■ **TASK BRIEF**:
In the data that follows, find each line containing "Medical" and copy it.

━━━ DATA IN THIS EXERCISE ━━━

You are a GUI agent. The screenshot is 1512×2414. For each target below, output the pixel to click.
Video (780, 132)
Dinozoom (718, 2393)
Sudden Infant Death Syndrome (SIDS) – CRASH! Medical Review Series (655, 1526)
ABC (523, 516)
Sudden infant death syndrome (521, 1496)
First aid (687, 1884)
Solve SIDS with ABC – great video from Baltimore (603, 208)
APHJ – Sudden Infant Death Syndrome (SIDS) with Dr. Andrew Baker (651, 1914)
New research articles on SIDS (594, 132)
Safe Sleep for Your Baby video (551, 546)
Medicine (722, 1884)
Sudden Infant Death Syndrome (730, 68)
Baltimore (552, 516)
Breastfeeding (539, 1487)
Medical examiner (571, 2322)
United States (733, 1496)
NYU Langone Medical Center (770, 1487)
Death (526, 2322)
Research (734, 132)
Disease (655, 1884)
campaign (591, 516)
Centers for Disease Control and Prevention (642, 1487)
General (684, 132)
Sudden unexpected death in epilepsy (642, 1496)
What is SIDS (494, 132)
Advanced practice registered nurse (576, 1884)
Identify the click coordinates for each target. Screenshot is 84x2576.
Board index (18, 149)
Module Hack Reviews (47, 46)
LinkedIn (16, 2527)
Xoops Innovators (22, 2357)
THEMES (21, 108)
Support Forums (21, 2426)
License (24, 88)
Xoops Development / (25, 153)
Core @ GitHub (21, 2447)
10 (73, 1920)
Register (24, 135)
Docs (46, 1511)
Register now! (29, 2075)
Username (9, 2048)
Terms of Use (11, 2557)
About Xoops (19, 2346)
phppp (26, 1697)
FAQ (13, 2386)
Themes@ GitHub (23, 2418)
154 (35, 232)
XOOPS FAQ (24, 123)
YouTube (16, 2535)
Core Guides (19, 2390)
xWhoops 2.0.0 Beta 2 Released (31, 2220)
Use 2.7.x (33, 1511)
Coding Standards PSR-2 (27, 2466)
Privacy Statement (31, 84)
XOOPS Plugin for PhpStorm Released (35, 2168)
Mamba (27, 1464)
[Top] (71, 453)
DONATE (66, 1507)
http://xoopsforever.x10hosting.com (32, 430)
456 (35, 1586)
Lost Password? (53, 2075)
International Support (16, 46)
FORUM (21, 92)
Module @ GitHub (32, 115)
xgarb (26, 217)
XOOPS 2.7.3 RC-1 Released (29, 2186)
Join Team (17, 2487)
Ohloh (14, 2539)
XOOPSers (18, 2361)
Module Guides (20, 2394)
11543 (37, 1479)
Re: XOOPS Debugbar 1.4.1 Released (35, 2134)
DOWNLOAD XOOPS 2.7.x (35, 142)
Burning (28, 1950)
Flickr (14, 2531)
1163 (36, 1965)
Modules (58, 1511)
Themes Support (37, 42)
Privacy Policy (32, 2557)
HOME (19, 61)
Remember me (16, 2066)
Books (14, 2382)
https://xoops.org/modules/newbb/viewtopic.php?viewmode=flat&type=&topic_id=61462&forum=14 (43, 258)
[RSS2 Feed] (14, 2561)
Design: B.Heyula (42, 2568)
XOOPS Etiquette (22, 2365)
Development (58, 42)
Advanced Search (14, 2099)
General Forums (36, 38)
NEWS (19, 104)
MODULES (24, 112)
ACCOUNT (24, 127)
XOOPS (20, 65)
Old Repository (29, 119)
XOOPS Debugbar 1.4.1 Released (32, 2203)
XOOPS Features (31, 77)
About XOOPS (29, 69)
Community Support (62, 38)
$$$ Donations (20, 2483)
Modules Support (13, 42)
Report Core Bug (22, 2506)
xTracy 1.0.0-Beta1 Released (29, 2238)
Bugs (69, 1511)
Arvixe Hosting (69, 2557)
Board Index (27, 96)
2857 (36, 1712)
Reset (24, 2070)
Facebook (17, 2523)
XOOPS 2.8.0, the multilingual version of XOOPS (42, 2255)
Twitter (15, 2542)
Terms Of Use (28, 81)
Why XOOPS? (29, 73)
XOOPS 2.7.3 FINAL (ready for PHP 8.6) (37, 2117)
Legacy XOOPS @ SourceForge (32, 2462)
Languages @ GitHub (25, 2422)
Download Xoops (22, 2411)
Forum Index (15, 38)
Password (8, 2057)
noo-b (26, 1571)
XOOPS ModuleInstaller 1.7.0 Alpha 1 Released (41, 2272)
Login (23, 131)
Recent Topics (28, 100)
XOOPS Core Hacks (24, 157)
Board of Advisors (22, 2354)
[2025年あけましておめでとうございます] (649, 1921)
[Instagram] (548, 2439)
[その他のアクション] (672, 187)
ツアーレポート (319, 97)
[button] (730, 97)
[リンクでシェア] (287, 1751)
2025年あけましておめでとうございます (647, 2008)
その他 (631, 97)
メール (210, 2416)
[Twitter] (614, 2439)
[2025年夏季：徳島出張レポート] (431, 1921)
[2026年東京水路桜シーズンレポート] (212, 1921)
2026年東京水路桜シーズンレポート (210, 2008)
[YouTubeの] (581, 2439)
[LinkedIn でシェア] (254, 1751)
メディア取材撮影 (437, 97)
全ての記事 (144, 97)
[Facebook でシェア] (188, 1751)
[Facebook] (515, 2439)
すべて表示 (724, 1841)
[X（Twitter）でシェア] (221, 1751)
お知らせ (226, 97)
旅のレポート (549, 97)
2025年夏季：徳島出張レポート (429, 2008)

━━━

■ **REPLY TO THE EXERCISE**:
Sudden Infant Death Syndrome (SIDS) – CRASH! Medical Review Series (655, 1526)
Medical examiner (571, 2322)
NYU Langone Medical Center (770, 1487)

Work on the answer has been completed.